Problems to work on
A – In the summit report, give the passage starting at "Putin also seemed" and ending at "still lay ahead." again, swapping "rapport" for "bond".
B – List every person and every country named in the summit report.

Extract
The summit was judged a success by both sides even though it left Russia and the US little closer to resolving the issues that divided them. The atmosphere was one of friendly co-operation with the two leaders getting on far better than expected. The warmth of the meeting surprised many. The first handshake looked stiff and awkward, but after well over an hour of talks they came out smiling with Bush inviting the Russian leader to visit his ranch in Texas.

Bush described their meeting as straightforward and effective. He said it was time to move beyond Cold War attitudes, away from mutually assured destruction towards mutually earned respect. "We had a very good dialogue. I was able to get a sense of his soul. He's a man deeply committed to his country and the best interests of his country and I appreciate very much the frank dialogue and that's the beginning of a very constructive relationship," Bush said.

Putin also seemed to suggest these two very different leaders had built up a rapport. Echoing Bush he called the United States Russia's partner. Warm words, unthinkable just a few months ago. The Russian leader said both their countries bore a special responsibility for maintaining world peace and security. However he warned that any unilateral action would make that process more complicated - a signal that difficult discussions on NATO and the US missile defense system still lay ahead.

Record excerpts
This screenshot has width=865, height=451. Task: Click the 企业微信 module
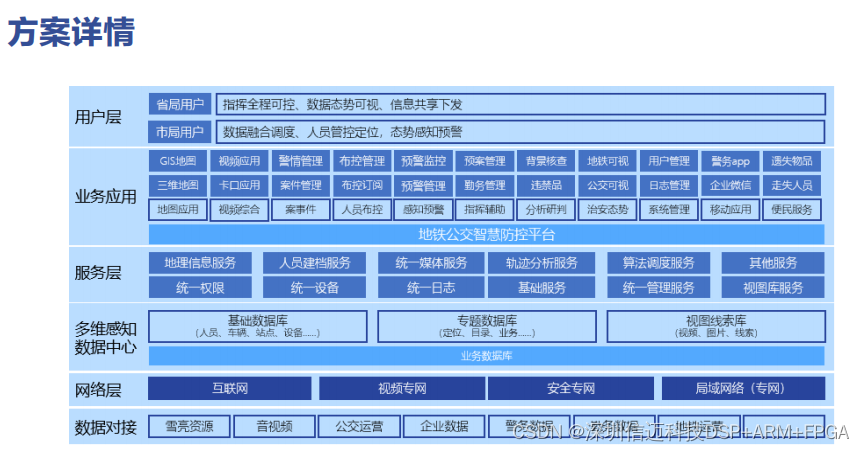pos(730,185)
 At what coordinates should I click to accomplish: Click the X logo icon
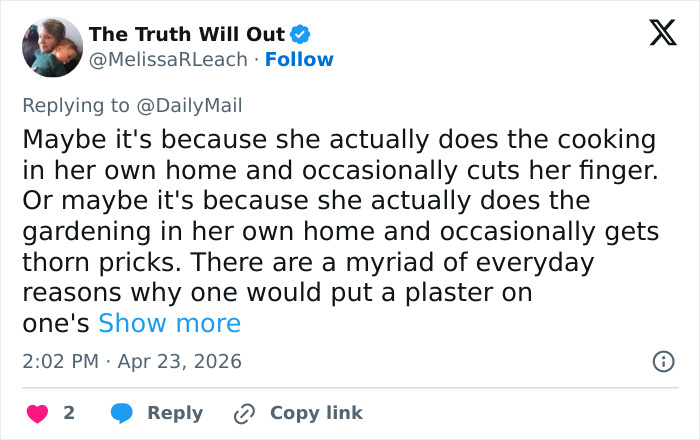pyautogui.click(x=656, y=34)
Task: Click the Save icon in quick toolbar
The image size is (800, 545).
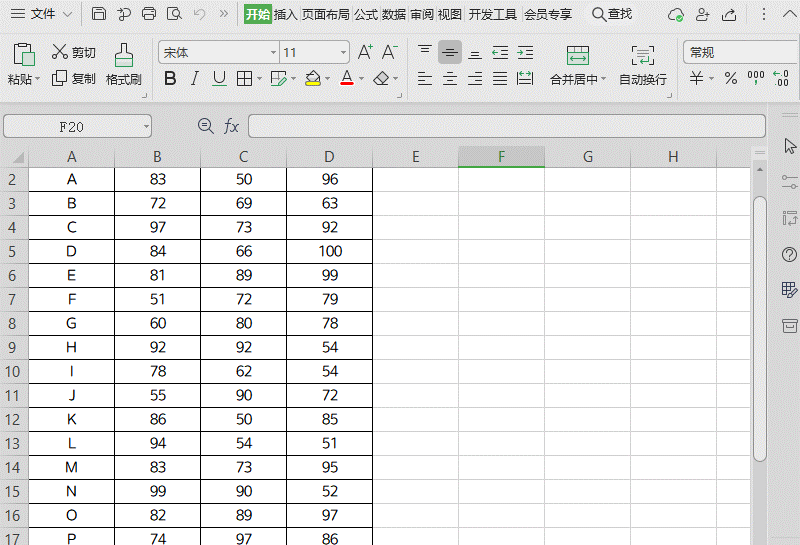Action: point(98,14)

Answers for the exercise
A –
Putin also seemed to suggest these two very different leaders had built up a bond. Echoing Bush he called the United States Russia's partner. Warm words, unthinkable just a few months ago. The Russian leader said both their countries bore a special responsibility for maintaining world peace and security. However he warned that any unilateral action would make that process more complicated - a signal that difficult discussions on NATO and the US missile defense system still lay ahead.

B –
- Russia
- the United States (also called the US)
- Bush
- Putin